Since $\lim\limits_{x\rightarrow \infty }[ f(x) -( x+1) ] =\lim\limits_{x\rightarrow \infty }\dfrac{9}{x-3}=0,$ then $y=x+1$ is an oblique asymptote of the graph of $f$. Draw the asymptotes on the graph.
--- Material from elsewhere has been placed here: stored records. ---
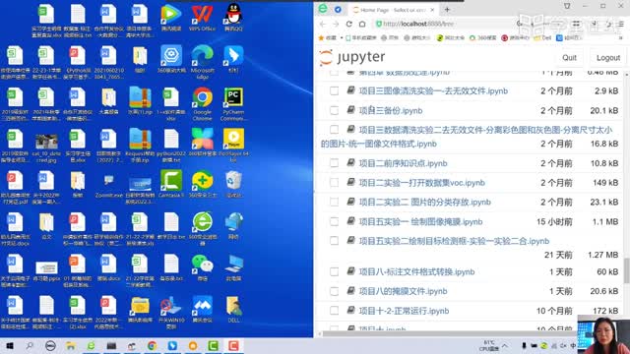
Task: Open the Google Chrome desktop icon
Action: pos(202,103)
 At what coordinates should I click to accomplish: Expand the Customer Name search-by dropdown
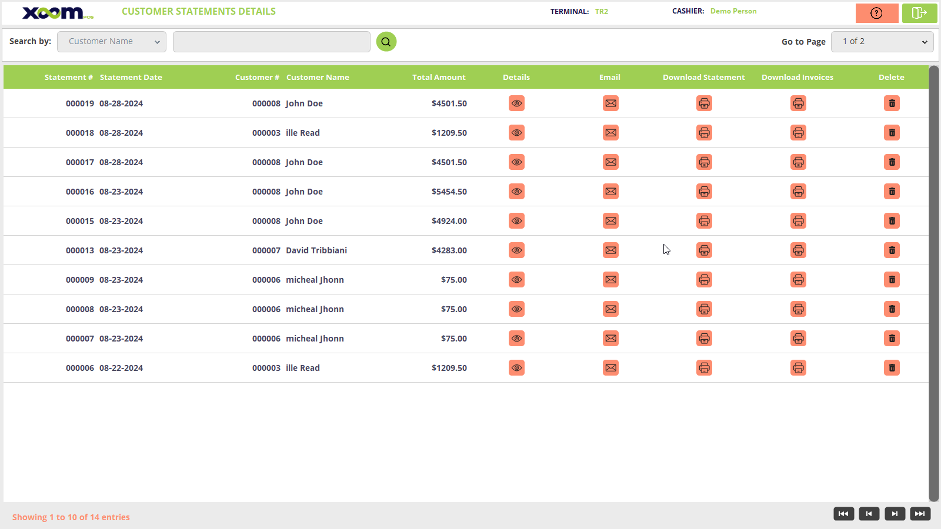click(112, 42)
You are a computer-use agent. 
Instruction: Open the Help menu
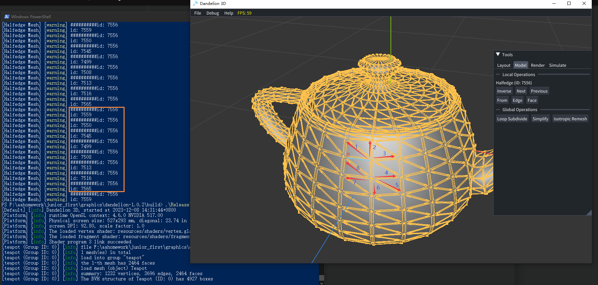(229, 13)
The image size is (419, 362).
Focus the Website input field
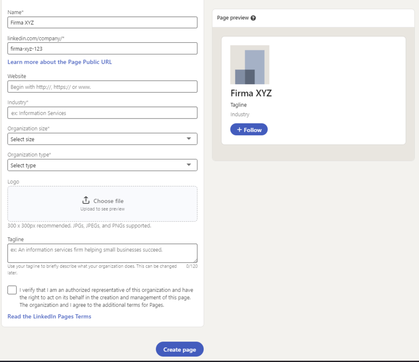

Step 3 $$\begin{eqnarray*} f^\prime (x) &=&\dfrac{d}{\textit{dx}}\left( \dfrac{x^{2}-2x+6}{x-3}\right) =\dfrac{( 2x-2) (x-3) -( x^{2}-2x+6) ( 1) }{(x-3) ^{2}}\\ &=&\dfrac{ x^{2}-6x}{(x-3)^{2}}=\dfrac{x( x-6) }{(x-3) ^{2}}\\ f^{\prime \prime} (x) &=&\dfrac{d}{\textit{dx}}\left[ \dfrac{x^{2}-6x}{ (x-3) ^{2}}\right] =\dfrac{( 2x-6) (x-3) ^{2}-( x^{2}-6x) [ 2(x-3) ] }{(x-3) ^{4}} \\ &=&(x-3) \dfrac{( 2x^{2}-12x+18) -( 2x^{2}-12x) }{(x-3) ^{4}}=\dfrac{18}{(x-3) ^{3} } \end{eqnarray*}$$

$f^\prime (x) =0$ at $x=0$ and at $x=6$. So, $0$ and $6$ are critical numbers. The tangent lines are horizontal at $0$ and at $6.$ Since $3$ is not in the domain of $f$, $3$ is not a critical number.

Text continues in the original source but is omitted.